Vast Data Inc., an infrastructure startup funded by Dell Technologies Inc. and Goldman Sachs Group Inc., today unveiled a new version of its storage platform that promises to enable faster processing speeds for machine learning models.
New York-based Vast Data is challenging the conventions of how enterprises manage their information. Normally, a storage system has the dual role of safekeeping records and performing low-level data operations such as compression. The startup’s Universal Storage platform separates these two responsibilities, outsourcing compression and other processor-heavy tasks outside the storage system to a discrete cluster of servers that can do the work faster.
The result, according to Vast Data, is a big jump in efficiency.
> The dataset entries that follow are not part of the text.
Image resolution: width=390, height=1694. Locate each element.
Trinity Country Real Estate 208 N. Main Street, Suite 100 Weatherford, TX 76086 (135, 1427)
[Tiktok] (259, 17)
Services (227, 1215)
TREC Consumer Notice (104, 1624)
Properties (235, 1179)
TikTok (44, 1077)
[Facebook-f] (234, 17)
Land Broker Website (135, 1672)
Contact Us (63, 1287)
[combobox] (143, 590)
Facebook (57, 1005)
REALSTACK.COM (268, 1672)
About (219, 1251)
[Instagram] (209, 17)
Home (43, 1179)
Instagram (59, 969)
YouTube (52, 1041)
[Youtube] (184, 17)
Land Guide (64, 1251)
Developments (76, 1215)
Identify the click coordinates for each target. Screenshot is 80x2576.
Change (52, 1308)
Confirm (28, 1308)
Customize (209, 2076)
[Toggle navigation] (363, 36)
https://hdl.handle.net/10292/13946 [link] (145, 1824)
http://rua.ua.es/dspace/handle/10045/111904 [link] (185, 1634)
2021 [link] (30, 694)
The startup claims its platform can replace the mishmash of different storage systems on which enterprises store their data and in the process simplify maintenance, as well as lower costs.
The newly introduced Universal Storage 2.0 release aims to accentuate these benefits for companies running machine learning workloads. Vast Data has added support for RDMA, a network technology widely used in supercomputers that acts as a kind of data shortcut. It allows a server to access the records sitting on a storage system directly without routing requests through the system’s operating system and processor, which speeds up the task considerably.
Vast Data claims that the RDMA support is already being tested by an unnamed customer in the auto industry. According to the startup, the carmaker hooked up artificial intelligence servers to its deployment and saw the machines start ingesting data at a rate of over 20 gigabytes per second, more than twice the top speed it managed to achieve before.
Unified Storage 2.0 also adds two other new features. The first is an improved snapshotting feature that enables companies to make copies of their data using less storage capacity, while the other addition is support for what the startup calls asymmetric cluster expansion. This latter enhancement lets enterprises install a wider variety of hardware when they need to add extra capacity or processing power to their Unified Storage deployments.
Vast Data’s value proposition is resonating with chief information officers. In the roughly six months since launching Unified Storage, the startup claims to have inked deals with “dozens” of organizations that currently have more than 50 petabytes of capacity provisioned on the platform.